◆ **SUPPLIED RECORDS**
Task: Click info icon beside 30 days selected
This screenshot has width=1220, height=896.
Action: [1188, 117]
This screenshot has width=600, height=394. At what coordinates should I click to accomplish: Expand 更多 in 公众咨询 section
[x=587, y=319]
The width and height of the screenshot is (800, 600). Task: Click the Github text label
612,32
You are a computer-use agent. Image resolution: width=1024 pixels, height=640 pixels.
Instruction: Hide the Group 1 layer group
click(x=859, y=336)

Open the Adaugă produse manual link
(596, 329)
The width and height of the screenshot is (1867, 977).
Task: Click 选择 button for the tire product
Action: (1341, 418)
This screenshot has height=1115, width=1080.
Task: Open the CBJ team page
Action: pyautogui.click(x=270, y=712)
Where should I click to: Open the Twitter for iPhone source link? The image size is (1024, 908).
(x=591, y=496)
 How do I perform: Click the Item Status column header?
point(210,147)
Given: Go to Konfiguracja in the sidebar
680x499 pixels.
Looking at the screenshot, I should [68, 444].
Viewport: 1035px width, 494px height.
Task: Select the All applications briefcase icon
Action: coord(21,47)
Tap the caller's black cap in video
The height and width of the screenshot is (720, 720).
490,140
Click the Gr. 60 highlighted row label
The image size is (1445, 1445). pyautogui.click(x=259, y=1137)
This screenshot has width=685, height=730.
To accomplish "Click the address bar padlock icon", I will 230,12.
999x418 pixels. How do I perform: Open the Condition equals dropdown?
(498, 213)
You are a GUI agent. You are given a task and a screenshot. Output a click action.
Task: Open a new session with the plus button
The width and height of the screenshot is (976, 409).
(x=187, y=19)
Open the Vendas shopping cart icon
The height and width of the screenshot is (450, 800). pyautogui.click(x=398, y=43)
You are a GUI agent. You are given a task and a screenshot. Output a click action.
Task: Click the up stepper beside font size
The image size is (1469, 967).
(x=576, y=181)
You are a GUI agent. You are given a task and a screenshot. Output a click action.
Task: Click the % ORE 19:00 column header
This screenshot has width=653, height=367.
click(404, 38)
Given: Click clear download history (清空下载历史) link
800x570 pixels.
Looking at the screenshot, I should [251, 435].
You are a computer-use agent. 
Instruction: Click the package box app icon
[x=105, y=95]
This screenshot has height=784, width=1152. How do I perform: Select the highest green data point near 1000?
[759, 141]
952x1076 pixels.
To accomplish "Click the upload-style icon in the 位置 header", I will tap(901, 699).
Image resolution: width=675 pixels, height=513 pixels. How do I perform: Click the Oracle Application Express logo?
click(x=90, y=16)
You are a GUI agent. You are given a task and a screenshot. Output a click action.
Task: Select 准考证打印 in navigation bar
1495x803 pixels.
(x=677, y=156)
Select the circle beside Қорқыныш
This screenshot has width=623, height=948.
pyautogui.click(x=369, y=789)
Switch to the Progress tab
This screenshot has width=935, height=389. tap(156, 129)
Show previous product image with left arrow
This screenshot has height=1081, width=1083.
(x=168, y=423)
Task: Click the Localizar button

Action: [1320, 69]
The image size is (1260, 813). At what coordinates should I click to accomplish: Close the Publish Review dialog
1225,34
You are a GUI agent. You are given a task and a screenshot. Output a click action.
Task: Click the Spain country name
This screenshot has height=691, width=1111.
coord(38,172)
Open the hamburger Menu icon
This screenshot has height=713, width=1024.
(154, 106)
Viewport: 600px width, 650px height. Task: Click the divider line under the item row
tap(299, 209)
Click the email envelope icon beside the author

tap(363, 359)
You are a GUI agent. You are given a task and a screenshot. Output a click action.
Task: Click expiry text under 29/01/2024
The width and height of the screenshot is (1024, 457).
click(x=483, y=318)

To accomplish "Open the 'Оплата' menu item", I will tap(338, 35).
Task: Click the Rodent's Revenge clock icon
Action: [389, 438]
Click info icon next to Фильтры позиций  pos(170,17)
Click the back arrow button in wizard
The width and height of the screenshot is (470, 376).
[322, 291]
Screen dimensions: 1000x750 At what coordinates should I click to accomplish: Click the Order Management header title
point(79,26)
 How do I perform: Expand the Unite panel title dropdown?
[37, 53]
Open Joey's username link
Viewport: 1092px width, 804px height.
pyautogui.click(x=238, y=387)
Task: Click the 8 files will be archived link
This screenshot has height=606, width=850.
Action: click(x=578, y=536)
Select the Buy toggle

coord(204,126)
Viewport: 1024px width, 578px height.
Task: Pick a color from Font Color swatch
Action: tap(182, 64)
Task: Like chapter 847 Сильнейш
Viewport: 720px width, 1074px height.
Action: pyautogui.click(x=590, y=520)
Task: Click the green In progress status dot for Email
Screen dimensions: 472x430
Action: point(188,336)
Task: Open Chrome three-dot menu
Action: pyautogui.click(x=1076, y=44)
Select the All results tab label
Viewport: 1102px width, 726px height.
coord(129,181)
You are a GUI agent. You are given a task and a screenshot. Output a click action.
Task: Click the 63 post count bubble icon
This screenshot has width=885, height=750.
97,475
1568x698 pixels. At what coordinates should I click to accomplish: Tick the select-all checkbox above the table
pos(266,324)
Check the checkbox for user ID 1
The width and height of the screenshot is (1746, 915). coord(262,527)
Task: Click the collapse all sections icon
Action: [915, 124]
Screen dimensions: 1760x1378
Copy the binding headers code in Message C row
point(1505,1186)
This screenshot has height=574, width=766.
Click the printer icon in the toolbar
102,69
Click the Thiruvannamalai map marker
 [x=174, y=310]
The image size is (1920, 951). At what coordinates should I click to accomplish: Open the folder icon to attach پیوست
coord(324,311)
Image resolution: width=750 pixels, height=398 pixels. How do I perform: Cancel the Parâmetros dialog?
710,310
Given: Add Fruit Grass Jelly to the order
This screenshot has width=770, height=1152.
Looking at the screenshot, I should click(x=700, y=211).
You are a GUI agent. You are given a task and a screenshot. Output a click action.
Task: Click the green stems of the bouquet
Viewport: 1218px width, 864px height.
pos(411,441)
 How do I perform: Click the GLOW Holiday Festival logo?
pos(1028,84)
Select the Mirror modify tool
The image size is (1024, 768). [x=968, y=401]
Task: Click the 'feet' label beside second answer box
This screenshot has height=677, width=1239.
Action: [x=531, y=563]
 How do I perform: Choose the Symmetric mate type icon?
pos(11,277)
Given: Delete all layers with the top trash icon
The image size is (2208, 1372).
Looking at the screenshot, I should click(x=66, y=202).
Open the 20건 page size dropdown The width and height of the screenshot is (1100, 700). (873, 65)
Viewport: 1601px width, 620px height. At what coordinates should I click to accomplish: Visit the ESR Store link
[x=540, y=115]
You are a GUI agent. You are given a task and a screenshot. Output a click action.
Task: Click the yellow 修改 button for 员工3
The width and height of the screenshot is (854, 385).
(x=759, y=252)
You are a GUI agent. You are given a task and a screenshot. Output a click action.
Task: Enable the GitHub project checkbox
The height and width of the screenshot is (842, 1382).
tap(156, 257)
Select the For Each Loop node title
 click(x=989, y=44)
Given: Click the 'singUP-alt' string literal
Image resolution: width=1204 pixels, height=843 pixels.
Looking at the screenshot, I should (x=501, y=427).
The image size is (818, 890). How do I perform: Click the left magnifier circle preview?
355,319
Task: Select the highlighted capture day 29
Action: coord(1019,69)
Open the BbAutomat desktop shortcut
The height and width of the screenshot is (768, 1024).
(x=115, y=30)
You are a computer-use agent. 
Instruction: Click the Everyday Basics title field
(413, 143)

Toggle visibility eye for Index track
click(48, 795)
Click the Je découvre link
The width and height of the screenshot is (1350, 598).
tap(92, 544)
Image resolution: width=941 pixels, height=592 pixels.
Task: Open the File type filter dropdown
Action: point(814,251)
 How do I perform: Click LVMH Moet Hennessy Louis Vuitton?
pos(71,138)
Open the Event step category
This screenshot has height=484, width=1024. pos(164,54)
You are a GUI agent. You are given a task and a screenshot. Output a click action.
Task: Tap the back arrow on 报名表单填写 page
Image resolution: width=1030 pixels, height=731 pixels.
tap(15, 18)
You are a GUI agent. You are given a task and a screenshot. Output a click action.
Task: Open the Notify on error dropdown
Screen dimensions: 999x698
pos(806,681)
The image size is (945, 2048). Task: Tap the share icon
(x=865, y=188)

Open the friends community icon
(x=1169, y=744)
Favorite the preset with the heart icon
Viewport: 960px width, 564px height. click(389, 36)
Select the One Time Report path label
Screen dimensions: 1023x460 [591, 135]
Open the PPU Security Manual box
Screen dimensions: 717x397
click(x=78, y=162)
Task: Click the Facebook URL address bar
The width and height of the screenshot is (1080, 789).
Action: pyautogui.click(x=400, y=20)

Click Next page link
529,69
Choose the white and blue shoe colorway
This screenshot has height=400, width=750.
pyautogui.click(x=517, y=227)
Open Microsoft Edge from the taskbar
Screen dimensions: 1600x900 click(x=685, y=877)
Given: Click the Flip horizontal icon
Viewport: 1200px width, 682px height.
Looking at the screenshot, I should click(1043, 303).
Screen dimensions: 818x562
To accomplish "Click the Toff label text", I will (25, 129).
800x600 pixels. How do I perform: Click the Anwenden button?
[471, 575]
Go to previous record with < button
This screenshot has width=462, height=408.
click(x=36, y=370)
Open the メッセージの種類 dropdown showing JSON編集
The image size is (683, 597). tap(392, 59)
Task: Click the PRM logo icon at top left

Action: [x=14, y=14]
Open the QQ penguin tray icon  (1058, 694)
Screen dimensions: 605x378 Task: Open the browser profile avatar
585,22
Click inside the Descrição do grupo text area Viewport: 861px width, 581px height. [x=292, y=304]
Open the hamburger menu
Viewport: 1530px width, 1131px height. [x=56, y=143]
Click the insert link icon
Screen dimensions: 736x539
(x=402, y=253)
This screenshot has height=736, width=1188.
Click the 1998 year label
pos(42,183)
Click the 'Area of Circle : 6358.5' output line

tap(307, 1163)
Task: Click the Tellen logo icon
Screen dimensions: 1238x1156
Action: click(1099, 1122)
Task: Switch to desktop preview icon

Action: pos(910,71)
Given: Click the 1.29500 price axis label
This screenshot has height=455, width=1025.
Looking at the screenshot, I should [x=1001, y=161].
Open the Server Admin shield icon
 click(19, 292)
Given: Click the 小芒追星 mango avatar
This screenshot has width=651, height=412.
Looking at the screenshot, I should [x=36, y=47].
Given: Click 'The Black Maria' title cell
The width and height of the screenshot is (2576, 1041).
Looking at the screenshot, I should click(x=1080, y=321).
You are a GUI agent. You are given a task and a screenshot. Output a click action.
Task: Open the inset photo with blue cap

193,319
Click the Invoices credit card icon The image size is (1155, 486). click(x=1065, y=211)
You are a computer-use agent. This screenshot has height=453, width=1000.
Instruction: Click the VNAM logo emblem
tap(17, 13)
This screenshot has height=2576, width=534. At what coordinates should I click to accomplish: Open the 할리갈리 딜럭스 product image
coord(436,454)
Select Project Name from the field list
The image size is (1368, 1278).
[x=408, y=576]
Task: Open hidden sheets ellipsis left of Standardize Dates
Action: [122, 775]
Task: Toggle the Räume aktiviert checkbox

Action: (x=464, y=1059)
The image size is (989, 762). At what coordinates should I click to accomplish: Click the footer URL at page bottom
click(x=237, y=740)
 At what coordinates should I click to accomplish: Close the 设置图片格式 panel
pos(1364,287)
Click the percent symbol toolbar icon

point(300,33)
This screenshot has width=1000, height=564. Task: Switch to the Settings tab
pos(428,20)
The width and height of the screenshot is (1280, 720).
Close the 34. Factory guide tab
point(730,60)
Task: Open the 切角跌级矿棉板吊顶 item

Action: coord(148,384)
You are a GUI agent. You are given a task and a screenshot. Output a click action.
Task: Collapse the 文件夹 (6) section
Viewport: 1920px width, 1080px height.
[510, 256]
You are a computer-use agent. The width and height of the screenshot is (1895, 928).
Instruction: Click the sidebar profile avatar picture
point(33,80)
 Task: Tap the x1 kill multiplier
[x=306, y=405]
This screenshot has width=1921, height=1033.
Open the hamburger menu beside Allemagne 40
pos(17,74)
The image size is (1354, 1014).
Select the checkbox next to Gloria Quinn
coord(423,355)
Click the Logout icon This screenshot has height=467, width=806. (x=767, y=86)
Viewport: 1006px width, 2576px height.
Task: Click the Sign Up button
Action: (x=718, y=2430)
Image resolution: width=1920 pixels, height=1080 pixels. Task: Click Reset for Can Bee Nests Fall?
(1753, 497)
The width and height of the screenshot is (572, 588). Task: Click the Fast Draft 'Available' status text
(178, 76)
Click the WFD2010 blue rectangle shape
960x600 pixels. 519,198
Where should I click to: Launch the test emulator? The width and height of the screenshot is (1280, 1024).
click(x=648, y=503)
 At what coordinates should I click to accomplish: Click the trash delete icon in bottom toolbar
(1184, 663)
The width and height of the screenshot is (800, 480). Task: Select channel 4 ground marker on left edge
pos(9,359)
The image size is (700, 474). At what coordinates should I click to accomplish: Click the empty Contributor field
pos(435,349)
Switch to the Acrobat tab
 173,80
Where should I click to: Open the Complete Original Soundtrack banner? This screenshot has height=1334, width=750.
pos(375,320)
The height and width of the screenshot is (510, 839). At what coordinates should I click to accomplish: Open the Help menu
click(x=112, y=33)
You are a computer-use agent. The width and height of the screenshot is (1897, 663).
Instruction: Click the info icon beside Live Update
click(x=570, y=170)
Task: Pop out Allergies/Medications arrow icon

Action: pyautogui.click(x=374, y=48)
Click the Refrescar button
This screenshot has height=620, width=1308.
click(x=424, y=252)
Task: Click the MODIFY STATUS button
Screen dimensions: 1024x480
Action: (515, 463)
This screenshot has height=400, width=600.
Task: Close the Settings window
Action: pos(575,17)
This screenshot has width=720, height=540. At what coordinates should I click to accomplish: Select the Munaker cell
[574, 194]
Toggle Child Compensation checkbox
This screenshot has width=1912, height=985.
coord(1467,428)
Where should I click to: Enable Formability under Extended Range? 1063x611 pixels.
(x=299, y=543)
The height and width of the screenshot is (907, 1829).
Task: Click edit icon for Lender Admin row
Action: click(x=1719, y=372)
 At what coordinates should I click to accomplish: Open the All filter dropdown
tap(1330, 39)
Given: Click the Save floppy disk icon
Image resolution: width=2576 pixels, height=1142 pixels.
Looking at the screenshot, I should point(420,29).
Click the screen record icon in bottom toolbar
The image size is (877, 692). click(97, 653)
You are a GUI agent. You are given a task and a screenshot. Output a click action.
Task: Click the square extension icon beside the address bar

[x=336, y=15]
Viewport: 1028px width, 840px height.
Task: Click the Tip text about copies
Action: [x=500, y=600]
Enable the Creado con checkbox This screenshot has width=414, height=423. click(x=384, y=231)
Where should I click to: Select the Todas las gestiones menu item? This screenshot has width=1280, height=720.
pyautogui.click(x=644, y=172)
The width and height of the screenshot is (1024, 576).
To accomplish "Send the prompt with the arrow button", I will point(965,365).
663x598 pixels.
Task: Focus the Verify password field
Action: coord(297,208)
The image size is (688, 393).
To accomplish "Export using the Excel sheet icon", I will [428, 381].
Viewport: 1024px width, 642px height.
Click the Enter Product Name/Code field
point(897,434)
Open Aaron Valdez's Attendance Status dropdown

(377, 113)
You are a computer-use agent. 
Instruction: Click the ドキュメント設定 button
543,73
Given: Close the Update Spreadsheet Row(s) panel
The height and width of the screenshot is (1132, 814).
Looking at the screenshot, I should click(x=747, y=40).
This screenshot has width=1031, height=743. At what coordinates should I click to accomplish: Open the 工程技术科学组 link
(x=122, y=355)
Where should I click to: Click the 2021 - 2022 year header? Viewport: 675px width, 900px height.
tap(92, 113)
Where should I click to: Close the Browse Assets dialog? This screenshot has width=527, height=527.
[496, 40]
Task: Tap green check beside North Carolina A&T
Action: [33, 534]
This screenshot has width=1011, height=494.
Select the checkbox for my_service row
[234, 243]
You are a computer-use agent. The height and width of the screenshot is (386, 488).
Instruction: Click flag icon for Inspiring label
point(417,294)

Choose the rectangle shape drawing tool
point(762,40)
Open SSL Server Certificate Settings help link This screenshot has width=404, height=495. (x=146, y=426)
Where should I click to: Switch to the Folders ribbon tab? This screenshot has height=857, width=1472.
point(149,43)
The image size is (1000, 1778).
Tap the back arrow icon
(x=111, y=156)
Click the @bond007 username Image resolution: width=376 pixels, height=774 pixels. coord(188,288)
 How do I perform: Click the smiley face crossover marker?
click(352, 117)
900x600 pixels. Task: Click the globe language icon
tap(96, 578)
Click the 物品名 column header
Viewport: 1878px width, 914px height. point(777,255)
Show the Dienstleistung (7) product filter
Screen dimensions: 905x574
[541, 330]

◆ **ABOUT THIS TASK**
Copy out exactly, and only, the lines from the one that contains "Click the @bond007" through the last line of the material above.

◆ **SOLUTION TO THIS TASK**
Click the @bond007 username Image resolution: width=376 pixels, height=774 pixels. coord(188,288)
 How do I perform: Click the smiley face crossover marker?
click(352, 117)
900x600 pixels. Task: Click the globe language icon
tap(96, 578)
Click the 物品名 column header
Viewport: 1878px width, 914px height. point(777,255)
Show the Dienstleistung (7) product filter
Screen dimensions: 905x574
[541, 330]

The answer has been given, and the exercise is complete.